Il secondo punto che mi ha colpito fin dall’inzio è un certo parallelismo che mi sembra di aver colto tra la ricerca ossessiva di Maria N. e quella delle madri dei desaparecidos, le madri di “Plaza de Mayo”. Madri che a distanza di decenni ancora lottano per ottenere giustizia, per non lasciare che i propri cari torturati e uccisi siano dimenticati. Il dolore che prova Maria N., lo stesso dolore provato da Maria, lo stesso dolore della madri di “Plaza de Mayo”, lo stesso dolore di qualsiasi madre alla quale abbiano strappato un figlio, quel dolore è universale e deve essere raccontato.

Riconoscere il passato nel futuro.

Un’ultima cosa sul libro. Ci sono dei temi che spesso vengono trattati nei libri di questo genere. La parete TV, la mancanza di un pensiero originale e l’inclusione in un pensiero unico e omologato, i libri come virus, la necessità di essere uguali per salvaguardare la specie e la privazioni dei diritti fondamentali dell’uomo. Nel libro della Pariani questi temi sono toccati, a volte appena sfiorati, ma la cosa che davvero può essere utilizzata come insegnamento è che tutto ciò che lei racconta declinandolo al futuro è già successo nel passato e sappiamo a cosa ha portato. I roghi dei libri, le retate indiscriminate, il pensiero di regime, l’omologazione forzata, tutto è già successo e non dovrebbe essere relegato nel passato, fatto ammuffire o ricordato come qualcosa che non ci appartiene più. Appena si dimentica la storia essa si ripete.

Per concludere.

Di ferro e d’acciaio” è davvero un ottimo libro. Un libro che consiglio di leggere a tutti. C’è un lavoro sulla lingua molto preciso, una narrazione avvincente, un’atmosfera pesante che come la cappa di un temporale gira sopra le nostre teste. E’ un libro da leggere ora, ora che le cose si stanno riproponendo come in passato, ora che ricordare e capire è ancora più fondamentale.

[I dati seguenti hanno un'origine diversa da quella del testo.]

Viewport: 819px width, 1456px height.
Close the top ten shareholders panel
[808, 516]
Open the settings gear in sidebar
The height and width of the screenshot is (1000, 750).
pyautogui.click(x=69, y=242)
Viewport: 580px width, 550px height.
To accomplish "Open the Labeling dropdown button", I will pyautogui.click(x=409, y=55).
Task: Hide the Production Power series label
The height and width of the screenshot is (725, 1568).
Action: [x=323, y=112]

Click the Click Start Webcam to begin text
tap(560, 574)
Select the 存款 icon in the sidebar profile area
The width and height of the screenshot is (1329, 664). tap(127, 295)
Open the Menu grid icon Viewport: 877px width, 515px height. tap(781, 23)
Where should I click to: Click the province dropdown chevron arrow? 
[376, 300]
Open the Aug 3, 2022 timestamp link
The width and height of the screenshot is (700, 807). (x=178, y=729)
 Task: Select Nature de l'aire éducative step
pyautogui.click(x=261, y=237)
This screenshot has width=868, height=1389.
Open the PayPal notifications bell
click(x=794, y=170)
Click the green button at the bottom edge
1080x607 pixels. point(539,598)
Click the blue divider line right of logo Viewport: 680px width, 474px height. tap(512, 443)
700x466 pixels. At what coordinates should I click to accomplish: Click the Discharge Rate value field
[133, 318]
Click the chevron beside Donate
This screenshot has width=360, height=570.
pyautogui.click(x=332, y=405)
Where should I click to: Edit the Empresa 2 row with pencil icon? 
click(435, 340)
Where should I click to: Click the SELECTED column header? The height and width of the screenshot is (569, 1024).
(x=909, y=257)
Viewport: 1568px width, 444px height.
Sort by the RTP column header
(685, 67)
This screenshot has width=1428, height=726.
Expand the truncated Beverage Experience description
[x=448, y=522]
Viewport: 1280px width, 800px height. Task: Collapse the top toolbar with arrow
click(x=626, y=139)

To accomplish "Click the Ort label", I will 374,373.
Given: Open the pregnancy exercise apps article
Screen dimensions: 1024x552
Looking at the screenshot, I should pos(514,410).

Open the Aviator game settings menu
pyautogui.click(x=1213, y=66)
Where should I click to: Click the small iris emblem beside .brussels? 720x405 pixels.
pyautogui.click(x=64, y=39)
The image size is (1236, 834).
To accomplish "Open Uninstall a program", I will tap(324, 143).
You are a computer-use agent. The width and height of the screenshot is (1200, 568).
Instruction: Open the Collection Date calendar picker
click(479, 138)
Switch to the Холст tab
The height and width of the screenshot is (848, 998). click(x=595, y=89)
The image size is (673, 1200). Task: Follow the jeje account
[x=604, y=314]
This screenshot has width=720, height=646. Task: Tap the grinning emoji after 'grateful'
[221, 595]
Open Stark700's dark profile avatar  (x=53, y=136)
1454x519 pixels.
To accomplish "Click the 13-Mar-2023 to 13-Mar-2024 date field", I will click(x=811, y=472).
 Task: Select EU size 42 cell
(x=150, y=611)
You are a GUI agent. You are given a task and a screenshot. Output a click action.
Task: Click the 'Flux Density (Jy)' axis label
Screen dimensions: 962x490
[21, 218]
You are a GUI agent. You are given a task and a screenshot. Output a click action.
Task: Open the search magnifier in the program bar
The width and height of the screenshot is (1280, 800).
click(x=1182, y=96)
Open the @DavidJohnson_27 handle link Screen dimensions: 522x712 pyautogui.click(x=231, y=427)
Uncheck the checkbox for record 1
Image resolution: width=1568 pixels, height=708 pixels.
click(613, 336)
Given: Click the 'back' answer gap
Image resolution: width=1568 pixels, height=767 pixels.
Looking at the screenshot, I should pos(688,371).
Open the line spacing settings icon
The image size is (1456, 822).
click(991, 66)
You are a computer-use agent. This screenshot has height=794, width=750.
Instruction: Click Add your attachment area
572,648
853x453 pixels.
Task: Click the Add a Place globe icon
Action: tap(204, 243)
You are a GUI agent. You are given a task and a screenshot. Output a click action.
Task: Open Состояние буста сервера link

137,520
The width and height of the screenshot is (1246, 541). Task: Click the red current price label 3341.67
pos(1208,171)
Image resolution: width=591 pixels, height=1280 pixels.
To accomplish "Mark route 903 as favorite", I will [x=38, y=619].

Laura Pariani (1951) vive a Orta San Giulio. Dagli anni Settanta si dedica alla pittura e al fumetto; dal 1993 si è occupata soprattutto di narrativa e di teatro. Tra i suoi ultimi romanzi: Nostra Signora degli scorpioni (insieme a Nicola Fantini, Sellerio 2014), Questo viaggio chiamavamo amore (Einaudi 2015), “Domani è un altro giorno” disse Rossella O’Hara (Einaudi 2017), Caddi e rimase la mia carne sola (Effigie 2017).